Now they have running water

They live in a remote tribal area of Odisha but all the families here have running water and toilet facilities. The water is brought up to the village at the hilltop by solar energy.

 

Sartili, Odisha – Jaya Mani Mondalo used to spend two to three hours every day fetching water for her family. Most days she would have to make the trip to the well seven or eight times. When she had filled her water jugs she would had to climb the hill back to the village balancing the heavy jugs on her head, each weighing around 25 kg. Now she and the other villagers no longer have to carry water. It is not necessary since they now all have running water in the kitchens, in the bathrooms and toilets.

 

In this remote tribal area around nine hours of uncomfortable driving from the capital of Bhubaneshwar running water is not an everyday commodity. Neither are bathrooms or toilets. Even though Sartili is almost as far away from modern life in India as you can get, all the 43 households in the village have running water, toilets and bathrooms.

In Odisha this is extremely unusual. Less than 5 % of the population in the state has access to sanitation facilities and not even 1% has access to a piped water supply.

 

Focused on water

The reason why the people of Sartili have running water and toilets is because they decided to join a Gram Vikas water and sanitation project two years ago. Gram Vikas is a rural development organization working with poor and marginalized communities in Odisha.

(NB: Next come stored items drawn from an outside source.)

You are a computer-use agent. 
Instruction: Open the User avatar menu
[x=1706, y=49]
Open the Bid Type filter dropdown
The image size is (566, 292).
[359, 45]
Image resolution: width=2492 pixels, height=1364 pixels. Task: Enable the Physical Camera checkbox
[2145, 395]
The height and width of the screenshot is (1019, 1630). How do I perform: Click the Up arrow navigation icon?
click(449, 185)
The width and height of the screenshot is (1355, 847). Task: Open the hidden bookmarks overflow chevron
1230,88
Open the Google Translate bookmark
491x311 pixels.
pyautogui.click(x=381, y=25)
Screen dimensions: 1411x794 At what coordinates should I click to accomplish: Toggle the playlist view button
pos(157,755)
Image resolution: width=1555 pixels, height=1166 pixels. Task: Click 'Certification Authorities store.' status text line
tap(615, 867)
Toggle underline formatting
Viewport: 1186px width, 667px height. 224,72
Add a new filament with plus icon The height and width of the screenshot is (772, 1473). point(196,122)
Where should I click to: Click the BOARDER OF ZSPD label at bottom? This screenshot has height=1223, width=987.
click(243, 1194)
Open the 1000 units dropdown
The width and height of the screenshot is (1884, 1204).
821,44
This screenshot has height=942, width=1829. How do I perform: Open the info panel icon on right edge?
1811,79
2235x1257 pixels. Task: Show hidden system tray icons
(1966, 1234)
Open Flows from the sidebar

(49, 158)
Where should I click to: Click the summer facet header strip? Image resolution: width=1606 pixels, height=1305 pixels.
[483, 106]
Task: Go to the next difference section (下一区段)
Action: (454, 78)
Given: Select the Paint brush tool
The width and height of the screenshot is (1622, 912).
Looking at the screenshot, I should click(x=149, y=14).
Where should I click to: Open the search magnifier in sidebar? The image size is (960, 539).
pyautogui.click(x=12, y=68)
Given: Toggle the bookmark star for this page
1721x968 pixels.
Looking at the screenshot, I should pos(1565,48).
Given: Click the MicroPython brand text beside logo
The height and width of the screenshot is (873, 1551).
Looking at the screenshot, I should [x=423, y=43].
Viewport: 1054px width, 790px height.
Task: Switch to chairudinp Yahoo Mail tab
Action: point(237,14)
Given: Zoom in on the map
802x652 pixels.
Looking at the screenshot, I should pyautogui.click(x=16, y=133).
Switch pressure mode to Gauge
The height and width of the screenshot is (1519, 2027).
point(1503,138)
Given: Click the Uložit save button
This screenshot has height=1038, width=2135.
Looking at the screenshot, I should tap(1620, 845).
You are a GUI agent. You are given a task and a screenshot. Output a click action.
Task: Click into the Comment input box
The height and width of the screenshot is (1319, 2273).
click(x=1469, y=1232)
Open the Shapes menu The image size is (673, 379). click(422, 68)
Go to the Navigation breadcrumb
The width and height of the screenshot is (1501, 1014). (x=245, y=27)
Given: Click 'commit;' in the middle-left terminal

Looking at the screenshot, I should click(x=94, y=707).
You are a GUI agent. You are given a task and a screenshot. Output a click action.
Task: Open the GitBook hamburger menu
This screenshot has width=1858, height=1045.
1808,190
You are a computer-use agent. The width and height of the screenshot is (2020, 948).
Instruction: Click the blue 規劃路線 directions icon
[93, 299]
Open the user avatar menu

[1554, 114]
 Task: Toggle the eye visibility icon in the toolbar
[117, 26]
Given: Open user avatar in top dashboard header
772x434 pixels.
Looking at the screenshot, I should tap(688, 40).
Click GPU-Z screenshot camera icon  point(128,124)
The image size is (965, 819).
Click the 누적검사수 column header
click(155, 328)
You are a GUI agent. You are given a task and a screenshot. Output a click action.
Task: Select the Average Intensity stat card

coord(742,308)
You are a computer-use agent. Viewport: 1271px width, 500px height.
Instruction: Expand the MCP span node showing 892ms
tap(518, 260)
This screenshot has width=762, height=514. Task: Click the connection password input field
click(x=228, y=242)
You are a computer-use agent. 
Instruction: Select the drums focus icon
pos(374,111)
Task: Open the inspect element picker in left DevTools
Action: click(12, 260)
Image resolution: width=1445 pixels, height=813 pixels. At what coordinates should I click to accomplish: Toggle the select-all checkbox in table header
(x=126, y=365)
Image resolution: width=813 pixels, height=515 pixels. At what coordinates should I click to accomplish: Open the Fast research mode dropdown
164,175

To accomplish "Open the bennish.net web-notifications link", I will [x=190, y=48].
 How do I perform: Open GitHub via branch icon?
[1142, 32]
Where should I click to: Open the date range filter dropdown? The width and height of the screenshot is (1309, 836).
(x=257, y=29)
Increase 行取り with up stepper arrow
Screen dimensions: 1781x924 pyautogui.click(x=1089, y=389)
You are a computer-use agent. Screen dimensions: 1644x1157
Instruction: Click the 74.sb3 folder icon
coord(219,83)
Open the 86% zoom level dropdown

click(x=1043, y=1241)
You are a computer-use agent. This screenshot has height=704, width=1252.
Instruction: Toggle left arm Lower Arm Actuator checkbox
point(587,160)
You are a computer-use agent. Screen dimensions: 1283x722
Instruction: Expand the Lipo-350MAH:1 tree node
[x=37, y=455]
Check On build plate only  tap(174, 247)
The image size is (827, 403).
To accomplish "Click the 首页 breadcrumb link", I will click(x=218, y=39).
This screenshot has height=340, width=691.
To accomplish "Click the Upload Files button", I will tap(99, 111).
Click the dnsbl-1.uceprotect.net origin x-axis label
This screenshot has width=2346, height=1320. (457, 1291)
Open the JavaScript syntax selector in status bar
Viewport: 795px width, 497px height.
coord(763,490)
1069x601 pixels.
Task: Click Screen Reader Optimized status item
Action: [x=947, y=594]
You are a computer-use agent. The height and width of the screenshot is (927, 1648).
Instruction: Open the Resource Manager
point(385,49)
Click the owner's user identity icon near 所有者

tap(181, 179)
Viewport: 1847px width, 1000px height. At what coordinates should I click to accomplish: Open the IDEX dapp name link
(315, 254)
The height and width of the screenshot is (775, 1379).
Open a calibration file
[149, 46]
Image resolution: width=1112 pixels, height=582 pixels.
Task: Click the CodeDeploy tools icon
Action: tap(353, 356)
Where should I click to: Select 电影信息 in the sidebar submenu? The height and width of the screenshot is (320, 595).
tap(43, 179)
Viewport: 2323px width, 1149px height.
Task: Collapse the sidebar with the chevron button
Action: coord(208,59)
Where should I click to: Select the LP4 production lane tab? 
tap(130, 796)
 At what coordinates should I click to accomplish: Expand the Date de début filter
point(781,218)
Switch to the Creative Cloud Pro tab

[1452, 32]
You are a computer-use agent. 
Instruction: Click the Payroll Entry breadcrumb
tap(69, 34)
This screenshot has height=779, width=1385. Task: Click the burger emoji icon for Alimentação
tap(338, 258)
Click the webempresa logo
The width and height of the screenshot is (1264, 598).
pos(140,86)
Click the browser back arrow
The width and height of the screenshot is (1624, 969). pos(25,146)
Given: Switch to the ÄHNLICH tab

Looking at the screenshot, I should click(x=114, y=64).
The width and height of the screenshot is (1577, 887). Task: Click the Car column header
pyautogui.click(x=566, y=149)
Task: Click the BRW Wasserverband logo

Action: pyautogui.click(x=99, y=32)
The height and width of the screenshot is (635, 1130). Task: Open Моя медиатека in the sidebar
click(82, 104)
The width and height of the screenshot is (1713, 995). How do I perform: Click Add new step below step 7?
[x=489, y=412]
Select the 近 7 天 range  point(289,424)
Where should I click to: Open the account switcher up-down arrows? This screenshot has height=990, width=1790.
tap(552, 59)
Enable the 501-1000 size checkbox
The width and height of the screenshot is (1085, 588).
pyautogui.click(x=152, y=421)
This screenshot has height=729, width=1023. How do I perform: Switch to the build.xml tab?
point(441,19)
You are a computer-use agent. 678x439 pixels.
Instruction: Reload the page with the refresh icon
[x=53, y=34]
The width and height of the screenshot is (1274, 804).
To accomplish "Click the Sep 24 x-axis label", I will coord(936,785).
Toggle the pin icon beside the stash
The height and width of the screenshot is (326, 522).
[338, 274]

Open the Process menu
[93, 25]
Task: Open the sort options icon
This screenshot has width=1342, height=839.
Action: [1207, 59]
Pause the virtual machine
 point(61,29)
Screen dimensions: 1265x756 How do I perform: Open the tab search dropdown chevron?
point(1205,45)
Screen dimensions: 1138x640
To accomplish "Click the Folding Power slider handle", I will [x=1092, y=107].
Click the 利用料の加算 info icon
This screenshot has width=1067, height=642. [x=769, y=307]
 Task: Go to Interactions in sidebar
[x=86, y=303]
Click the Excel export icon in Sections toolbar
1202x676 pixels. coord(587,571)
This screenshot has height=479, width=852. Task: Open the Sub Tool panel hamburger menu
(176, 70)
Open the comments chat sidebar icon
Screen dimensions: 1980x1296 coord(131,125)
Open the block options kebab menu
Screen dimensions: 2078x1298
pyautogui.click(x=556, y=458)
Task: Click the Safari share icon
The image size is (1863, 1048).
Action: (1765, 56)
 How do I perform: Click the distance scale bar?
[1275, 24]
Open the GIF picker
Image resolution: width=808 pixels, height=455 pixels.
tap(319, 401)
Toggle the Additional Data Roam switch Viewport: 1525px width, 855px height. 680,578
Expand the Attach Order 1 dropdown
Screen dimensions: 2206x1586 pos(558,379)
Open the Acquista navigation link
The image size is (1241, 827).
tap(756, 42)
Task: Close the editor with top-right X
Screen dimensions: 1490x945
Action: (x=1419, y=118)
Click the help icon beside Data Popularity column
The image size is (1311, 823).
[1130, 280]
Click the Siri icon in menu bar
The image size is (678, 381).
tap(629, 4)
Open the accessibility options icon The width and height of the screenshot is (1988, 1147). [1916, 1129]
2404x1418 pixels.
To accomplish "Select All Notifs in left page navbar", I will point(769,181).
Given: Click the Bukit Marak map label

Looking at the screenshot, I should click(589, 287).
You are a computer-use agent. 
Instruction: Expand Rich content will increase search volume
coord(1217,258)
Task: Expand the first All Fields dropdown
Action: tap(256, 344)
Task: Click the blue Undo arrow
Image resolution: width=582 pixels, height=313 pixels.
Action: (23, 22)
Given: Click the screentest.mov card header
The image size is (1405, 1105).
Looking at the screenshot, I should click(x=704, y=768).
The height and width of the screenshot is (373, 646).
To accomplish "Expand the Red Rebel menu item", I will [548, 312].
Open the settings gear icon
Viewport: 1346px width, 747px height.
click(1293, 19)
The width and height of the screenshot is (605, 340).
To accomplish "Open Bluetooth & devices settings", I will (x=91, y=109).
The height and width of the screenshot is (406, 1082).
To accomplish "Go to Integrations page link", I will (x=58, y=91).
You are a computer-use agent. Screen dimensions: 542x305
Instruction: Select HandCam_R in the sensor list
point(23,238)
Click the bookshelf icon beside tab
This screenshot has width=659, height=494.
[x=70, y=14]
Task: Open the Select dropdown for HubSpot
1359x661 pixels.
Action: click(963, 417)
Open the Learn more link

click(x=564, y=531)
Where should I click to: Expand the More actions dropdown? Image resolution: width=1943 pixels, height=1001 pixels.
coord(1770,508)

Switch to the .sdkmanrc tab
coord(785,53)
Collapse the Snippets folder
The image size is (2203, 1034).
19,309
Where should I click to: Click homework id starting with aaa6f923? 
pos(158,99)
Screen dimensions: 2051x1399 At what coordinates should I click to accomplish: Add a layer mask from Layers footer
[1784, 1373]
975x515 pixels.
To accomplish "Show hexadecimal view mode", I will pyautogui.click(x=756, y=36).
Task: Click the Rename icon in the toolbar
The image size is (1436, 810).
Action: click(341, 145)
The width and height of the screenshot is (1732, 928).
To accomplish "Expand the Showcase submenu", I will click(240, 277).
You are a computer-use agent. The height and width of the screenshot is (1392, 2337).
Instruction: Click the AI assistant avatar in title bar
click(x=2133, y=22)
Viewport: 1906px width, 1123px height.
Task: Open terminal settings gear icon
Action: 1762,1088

Gram Vikas literally means Village Development.

 

Chitralekha Ghoudhury, Natural Resource Management, Gram Vikas, explains:

“Since health is the single biggest problem in rural India, we focus on water because more than 80% of the diseases that people suffer from are water-borne. This is why our projects are involved with installing running water and building toilets for all families in a village. Health conditions will only improve if all the people in a village are using the toilets.”

 

Reliable energy

It takes time to convince people why they should join a water and sanitation project. After a village decides to join a project, money has to be raised, you have to find donors and the villagers themselves have to do all the civil work in connection with the project.

 

In Sartili they sometimes have electricity, but it is not a reliable source of energy, since there are frequent power cuts lasting days, weeks or even months. Also when the current is available the voltage is too low to run a pump. For this reason the pump in Sartili is driven by solar energy, the only reliable source of energy in these areas. The solar pump and panels are donated by the Grundfos Foundation and installed by Sunlit Future as part of the 100 – 100 project which aims at installing 100 solar pumps in 100 villages across India. Gram Vikas is the local partner in the project.

 

Long days

“The entire village is involved in the project and we are happy with the result”, says Jaya Mani Mondalo and adds that the solar pump has allowed her an extra hour or two every day since she no longer has to carry water for her family.

She is married to Limiya Gamango and they have a two year old son. They live in a house with Limiya’s parents and have two acres of land to farm.

 

“I get up at 4 AM so I have enough time to cook and clean inside and outside before we go to work in the fields around 8 AM. Before we had running water I would also have to fetch the water. While I am working in the field, my mother in law looks after my son”, explains Jaya Mani Mondalo.

 

Around 4 in the afternoon she returns to the house and start the housework again. Around 8 o’clock it’s time for bed.

“I am happy for the changes the project has given us. I have lots of work to do during the day so I am glad I now have a chance to relax a little since I do not have to fetch water anymore. The water is right here in the house and I definitely feel that our living conditionings have greatly improved”, Jaya Mani Mondalo points out.